The Atmosphere of

The atmosphere of Venus is composed of about 96% carbon dioxide, with most of the remainder being nitrogen. The atmosphere appears to be relatively clear until the cloud deck starts about 50 km above the surface. The clouds are composed of sulphuric acid and various other corrosive compounds, and the atmosphere contains little water.

Absence of Water Vapor

The clouds contain little water vapor, and there is little evidence for water in any form on Venus. It is speculated that the absence of water is because most water that may have initially been on Venus made its way to the upper atmosphere where it was broken down by sunlight and interactions with cosmic rays and the solar wind into oxygen and hydrogen, which was then lost to interplanetary space.

There are several reasons to believe this. First, there is evidence that there was a lot of water on Venus at one time. This comes form Pioneer spacecraft observations which showed 150 times more DEUTERIUM (heavy isotope of hydrogen) per hydrogen atom than on Earth. This deuterium naturally forms from the dissociation of water (H20) into its respective components hydrogen and oxygen.

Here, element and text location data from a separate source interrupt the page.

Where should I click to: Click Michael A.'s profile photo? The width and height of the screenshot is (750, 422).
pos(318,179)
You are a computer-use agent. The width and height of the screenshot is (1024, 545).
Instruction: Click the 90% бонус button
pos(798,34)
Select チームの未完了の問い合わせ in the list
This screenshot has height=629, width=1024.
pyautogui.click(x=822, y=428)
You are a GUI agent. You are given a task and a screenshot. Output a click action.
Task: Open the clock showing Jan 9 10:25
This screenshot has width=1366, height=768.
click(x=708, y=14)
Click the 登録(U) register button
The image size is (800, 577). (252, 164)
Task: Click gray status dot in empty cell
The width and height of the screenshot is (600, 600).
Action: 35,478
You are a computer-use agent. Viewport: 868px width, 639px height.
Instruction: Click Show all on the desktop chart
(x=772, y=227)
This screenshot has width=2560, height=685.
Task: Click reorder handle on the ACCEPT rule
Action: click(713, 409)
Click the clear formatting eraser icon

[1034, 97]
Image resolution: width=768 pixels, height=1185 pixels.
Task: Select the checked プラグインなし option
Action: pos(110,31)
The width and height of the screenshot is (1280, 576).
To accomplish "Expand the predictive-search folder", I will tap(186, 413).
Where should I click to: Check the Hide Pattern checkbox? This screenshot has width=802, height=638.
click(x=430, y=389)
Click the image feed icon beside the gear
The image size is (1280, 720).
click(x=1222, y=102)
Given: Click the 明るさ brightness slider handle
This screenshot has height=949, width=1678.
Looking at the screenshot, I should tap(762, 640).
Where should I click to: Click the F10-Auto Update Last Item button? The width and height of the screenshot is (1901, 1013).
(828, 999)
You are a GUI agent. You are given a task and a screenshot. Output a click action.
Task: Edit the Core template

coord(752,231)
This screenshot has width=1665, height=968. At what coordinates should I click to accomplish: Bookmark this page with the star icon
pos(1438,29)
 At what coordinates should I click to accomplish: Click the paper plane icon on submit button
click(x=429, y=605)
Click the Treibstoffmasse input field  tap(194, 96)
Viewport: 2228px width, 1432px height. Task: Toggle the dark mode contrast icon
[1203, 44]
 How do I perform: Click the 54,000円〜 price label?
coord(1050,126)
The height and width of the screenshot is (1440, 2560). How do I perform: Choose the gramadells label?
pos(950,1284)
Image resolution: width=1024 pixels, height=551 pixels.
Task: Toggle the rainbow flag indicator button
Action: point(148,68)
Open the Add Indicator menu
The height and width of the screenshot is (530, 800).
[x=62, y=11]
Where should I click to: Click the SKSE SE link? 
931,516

Because deuterium is a heavier isotope of hydrogen (having 1 neutron in the nucleus in addition to just the proton) it rises more slowly in the atmopshere. Thus the lighter isotope of hydrogen largely escaped but the heavier isotope remained. This provides evidence that there was more water on Venus. Enough to make a surface covering ocean about 25 meters deep.

The reason that the UV radiation could penetrate the atmosphere is because the oxygen was not able to form ozone but instead mainly formed oxides in the soil.

Now Venus is extremely dry and it is estimated that one could only form a surface covering ocean 0.3 m deep as compared with the Earth where one can form a surface covering ocean of 3000m deep.

Lower Atmosphere

The pressure of the atmosphere is about 90 times that of the Earth at the surface, and the surface temperatures on Venus are around 500 degrees Celsius, exceeding that of Mercury and hot enough to melt soft metals. Calculations indicate that for the temperatures to be so high there must be a mechanism in the Venusian atmosphere that traps solar radiation very effectively. As we will see in the next section, these rather remarkable properties of the atmosphere are thought to be a consequence of a runaway greenhouse effect. Note also that the density is only 10 times less dense the water. In the same way that you can "fly" in water (by swimming!) you could swim/fly in Venus atmosphere even though the gravity is close to that of Earth. You'd have to wear a space suit though.

Note that although the hot surface temperature of Venus is understood (see next section) the fact that there are high-velocity winds in the upper atmosphere but a relatively stagnant lower atmosphere with only very weak winds blowing at the surface is not well understood.